O governo federal editou uma medida provisória nesta quarta-feira (15) que abre novas linhas de crédito para produtores rurais, com o objetivo de permitir a renegociação de dívidas acumuladas em decorrência de perdas causadas por condições climáticas adversas e pela queda nos preços agrícolas. A Medida Provisória 1.376 foi publicada em uma edição extra do Diário Oficial da União.
Produtores e cooperativas que enfrentaram a perda de duas ou mais safras entre 2019 e 2025, com uma redução de pelo menos 30% na renda esperada, poderão se beneficiar da nova medida. Para que a perda seja reconhecida, é necessário apresentar um laudo elaborado por um profissional habilitado.
Os recursos disponibilizados têm como finalidade a quitação ou amortização de dívidas relacionadas a custeio, comercialização, industrialização e investimento, abrangendo contratos que estejam inadimplentes desde 2024. Os valores dos empréstimos variam de acordo com o porte do produtor. Agricultores familiares vinculados ao Pronaf podem solicitar até R$ 400 mil, com uma taxa de juros de 6% ao ano. Já os médios produtores do Pronamp têm um limite de R$ 2 milhões, com juros de 9% ao ano. Para os demais produtores, o teto é de R$ 4 milhões, com taxa de 12% ao ano.
Para aqueles que perderam três ou mais safras em decorrência de eventos climáticos, com uma queda de pelo menos 40% da renda, as condições são ainda mais favoráveis. Esses produtores poderão acessar limites superiores, que podem chegar a R$ 8 milhões, além de taxas de juros reduzidas, variando entre 5% e 11% ao ano, e prazos de pagamento que podem se estender até dez anos.

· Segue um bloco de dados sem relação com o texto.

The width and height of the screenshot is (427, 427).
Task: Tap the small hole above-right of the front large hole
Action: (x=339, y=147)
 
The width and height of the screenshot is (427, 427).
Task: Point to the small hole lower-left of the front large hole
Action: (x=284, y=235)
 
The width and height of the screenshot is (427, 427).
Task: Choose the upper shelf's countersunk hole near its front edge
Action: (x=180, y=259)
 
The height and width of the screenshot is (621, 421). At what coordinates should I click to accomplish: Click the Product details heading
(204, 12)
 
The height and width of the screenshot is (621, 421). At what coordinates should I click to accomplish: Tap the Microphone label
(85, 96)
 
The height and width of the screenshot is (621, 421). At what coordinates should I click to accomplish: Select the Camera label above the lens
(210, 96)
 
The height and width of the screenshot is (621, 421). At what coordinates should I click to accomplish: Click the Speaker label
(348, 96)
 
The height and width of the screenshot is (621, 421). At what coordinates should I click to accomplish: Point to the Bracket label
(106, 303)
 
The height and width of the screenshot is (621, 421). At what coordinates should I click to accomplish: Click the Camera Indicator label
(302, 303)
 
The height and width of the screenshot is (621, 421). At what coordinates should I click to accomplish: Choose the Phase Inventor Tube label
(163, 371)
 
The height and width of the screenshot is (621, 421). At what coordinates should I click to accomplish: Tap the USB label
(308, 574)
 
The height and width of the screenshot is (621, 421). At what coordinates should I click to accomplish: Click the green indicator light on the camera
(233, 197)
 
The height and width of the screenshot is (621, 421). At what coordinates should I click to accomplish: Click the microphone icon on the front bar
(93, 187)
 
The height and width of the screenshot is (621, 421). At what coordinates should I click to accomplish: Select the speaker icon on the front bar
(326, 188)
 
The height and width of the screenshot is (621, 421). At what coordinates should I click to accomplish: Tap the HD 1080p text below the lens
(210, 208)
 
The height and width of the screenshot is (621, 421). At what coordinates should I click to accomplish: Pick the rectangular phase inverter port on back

As instituições financeiras também poderão oferecer uma linha adicional com recursos próprios e taxas de juros negociadas, para dívidas que excedam os limites estabelecidos. A medida provisória ainda permite que os bancos adquiram Cédulas de Produto Rural (CPRs) inadimplentes, facilitando a quitação desses títulos.
Entretanto, as dívidas que já foram enviadas para a Dívida Ativa da União e aquelas que foram originadas com recursos do Fundo Social do pré-sal ou da MP 1.314, do ano anterior, estão excluídas do novo programa.